Using the Node SDK
The Dragoneye Node.js SDK simplifies integrating with our APIs in your JavaScript/TypeScript projects. This guide covers installation, example usage, type definitions, and available endpoints.
Installation
Install the SDK using npm:
npm install dragoneye-node
dragoneye-node is published as an ES module and requires Node.js 18+. Import it with import { Dragoneye } from "dragoneye-node".
If your project is CommonJS, load it with a dynamic import instead: const { Dragoneye } = await import("dragoneye-node");
Quick Start
Don't have an API key yet? See Creating an Access Token.
Once installed, you can call the classifier using your desired model:
import { Dragoneye } from "dragoneye-node";
const dragoneyeClient = new Dragoneye({
apiKey: "<YOUR_ACCESS_TOKEN>",
});
// Example: predict from an image
const image = await Dragoneye.Image.fromFilePath("example.jpg");
const imageResult = await dragoneyeClient.classification.predictImage(
image,
"recognize_anything/your_model_name" // change to your desired model
);
// Example: predict from a video
// NOTE! When loading a file, you can optionally pass a file name or identifier
// that you use to identify your own files.

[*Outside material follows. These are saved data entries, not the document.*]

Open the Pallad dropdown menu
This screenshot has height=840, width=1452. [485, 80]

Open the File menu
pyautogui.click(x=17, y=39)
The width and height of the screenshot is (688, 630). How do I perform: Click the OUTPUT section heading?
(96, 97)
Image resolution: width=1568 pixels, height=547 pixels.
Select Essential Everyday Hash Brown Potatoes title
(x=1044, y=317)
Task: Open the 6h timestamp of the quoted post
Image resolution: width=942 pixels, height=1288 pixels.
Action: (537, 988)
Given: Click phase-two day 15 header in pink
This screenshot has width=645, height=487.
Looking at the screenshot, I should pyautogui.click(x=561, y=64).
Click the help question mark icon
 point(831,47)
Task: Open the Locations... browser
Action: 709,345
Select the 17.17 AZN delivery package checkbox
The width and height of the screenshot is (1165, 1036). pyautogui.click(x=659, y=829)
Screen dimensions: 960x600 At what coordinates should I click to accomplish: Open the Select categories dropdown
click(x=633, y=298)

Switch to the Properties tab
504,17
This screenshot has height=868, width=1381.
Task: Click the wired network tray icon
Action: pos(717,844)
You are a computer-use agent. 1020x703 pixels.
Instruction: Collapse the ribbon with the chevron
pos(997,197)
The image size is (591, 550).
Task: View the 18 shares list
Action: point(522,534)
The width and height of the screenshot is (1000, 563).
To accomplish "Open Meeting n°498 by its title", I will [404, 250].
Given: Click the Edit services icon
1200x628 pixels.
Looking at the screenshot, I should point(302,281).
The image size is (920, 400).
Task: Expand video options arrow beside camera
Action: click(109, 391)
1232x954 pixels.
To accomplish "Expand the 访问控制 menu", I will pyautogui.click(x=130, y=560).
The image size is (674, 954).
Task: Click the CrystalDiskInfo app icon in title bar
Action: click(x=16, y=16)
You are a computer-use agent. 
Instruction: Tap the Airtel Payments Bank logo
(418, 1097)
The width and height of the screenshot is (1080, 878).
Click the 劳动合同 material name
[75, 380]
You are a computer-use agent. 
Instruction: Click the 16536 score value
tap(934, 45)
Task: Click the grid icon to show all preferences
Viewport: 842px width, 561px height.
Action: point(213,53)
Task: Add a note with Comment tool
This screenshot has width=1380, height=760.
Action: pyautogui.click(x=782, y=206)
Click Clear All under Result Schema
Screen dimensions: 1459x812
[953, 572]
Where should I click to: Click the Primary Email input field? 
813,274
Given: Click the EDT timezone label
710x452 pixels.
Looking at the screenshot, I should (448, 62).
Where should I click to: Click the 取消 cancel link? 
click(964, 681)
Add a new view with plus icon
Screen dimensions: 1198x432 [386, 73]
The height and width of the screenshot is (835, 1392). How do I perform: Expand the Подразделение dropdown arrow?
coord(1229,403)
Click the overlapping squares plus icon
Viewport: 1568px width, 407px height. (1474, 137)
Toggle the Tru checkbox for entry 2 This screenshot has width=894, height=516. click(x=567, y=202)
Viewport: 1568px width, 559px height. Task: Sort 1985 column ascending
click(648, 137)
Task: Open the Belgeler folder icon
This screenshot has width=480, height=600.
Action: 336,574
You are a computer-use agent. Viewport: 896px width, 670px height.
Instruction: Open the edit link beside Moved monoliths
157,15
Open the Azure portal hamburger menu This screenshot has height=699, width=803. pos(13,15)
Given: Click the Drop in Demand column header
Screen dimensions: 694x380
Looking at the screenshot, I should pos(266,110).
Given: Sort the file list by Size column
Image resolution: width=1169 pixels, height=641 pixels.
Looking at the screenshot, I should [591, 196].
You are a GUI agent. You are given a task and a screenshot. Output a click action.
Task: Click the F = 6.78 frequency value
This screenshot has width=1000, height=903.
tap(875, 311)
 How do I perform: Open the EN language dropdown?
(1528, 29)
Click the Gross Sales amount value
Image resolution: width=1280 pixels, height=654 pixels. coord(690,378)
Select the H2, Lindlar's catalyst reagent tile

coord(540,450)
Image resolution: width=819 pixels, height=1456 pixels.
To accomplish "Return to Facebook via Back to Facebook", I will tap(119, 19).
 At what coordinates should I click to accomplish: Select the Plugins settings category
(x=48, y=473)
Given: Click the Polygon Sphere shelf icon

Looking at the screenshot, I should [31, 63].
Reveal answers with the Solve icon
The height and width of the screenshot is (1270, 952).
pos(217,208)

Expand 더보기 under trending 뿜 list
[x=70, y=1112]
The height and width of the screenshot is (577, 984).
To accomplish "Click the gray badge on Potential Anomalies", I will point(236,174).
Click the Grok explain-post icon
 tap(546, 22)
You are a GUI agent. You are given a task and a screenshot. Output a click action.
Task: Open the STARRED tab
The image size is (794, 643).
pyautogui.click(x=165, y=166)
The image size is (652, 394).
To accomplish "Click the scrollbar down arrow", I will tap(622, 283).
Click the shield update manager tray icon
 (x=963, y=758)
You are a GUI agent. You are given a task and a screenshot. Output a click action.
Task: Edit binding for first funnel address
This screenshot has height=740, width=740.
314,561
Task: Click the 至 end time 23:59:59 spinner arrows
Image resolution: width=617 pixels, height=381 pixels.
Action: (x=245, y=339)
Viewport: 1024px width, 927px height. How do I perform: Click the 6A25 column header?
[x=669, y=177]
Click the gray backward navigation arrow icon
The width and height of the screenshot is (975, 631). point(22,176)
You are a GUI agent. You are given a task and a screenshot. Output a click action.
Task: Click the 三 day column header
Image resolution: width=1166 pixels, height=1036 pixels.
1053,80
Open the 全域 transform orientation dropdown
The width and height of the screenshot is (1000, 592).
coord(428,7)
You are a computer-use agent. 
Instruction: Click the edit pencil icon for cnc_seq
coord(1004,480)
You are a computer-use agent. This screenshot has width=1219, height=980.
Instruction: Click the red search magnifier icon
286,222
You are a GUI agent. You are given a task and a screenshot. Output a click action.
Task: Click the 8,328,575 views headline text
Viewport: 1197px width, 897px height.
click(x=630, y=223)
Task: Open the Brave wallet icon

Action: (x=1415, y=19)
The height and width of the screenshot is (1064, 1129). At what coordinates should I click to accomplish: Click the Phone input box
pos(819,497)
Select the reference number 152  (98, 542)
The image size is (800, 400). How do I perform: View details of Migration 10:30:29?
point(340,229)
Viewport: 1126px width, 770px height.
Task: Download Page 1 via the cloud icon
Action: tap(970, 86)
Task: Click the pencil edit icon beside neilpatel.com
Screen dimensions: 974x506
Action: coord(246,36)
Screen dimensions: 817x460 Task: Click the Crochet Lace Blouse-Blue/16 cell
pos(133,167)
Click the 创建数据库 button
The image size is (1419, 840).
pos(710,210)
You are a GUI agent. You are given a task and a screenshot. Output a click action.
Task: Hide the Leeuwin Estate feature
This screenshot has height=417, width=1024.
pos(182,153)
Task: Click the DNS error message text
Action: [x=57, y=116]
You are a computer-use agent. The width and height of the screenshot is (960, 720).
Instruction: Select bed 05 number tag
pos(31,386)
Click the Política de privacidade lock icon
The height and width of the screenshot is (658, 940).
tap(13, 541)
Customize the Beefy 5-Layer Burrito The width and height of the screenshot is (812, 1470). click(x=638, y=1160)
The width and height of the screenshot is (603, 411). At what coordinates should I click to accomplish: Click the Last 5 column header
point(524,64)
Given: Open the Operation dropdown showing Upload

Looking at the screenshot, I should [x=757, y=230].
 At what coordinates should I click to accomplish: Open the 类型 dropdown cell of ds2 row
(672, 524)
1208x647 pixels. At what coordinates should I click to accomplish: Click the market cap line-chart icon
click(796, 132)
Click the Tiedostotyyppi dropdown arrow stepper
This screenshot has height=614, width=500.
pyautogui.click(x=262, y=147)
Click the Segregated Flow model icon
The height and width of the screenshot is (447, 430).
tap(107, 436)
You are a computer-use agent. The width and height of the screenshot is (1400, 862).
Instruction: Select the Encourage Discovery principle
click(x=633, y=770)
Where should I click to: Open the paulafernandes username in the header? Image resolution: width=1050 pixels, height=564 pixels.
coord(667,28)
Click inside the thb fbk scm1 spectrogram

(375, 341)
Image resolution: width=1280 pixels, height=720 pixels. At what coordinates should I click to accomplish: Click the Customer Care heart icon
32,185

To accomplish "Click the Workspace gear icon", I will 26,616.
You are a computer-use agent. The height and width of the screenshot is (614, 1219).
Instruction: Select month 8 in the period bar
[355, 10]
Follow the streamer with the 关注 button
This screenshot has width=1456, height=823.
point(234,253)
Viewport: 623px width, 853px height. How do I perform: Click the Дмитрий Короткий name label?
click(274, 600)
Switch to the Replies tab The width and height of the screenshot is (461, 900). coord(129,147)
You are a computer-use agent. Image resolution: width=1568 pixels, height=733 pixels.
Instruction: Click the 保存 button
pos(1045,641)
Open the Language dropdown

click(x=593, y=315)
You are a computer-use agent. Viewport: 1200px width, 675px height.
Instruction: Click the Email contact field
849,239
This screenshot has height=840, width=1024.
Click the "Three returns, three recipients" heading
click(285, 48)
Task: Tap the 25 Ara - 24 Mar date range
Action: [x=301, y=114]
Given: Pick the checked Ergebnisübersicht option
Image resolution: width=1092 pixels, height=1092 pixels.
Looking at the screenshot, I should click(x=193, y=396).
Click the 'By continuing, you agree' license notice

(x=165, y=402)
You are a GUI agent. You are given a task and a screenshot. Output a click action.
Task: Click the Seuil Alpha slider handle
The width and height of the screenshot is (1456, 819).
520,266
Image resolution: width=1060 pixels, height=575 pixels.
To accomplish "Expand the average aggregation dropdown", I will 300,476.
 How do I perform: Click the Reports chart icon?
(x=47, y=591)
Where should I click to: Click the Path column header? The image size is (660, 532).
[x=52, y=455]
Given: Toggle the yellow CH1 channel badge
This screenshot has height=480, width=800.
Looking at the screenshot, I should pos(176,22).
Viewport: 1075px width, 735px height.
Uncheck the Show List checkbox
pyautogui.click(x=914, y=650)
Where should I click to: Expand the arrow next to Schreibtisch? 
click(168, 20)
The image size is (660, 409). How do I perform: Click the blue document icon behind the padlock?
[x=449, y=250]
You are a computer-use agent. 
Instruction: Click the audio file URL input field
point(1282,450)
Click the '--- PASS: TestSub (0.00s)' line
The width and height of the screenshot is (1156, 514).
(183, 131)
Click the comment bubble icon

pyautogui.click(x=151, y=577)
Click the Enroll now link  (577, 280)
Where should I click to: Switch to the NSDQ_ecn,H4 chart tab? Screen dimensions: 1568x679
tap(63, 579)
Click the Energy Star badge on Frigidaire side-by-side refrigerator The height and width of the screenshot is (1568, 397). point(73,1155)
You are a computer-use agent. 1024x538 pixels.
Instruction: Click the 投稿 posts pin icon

const video = await Dragoneye.Video.fromFilePath("example.mp4", "any-file-name");
const videoResult = await dragoneyeClient.classification.predictVideo(
video,
"recognize_anything/your_model_name"
);
// Accessing image results
// The server returns one detected object per detection. Each object has a single
// bounding box and its categories; each category lists the attributes that were
// predicted, with the chosen option and a score for each.
for (const obj of imageResult.objects) {
const bbox = obj.bbox_observation;
console.log("Bbox:", bbox.normalized_bbox, "(score:", bbox.bbox_score, ")");
for (const category of obj.categories) {
console.log(` Category: ${category.name} (score: ${category.score})`);
for (const attr of category.attributes) {
console.log(
` ${attr.attribute_name}: ${attr.option_name} (score: ${attr.score})`
);
}
}
}
Model names follow the format recognize_anything/model_name. Use the name you specified when creating the model — see Creating a Custom Vision Model for more details.
How predictions are structured
Both endpoints return a list of objects the model detected. Each object has:
- A bounding box — where the object is, in normalized
[x_min, y_min, x_max, y_max]coordinates. - One or more categories — what the object is, each with a confidence
score. - A list of attributes on each category — additional properties the model predicted (for example, a building's exterior color), each as the chosen option plus a score.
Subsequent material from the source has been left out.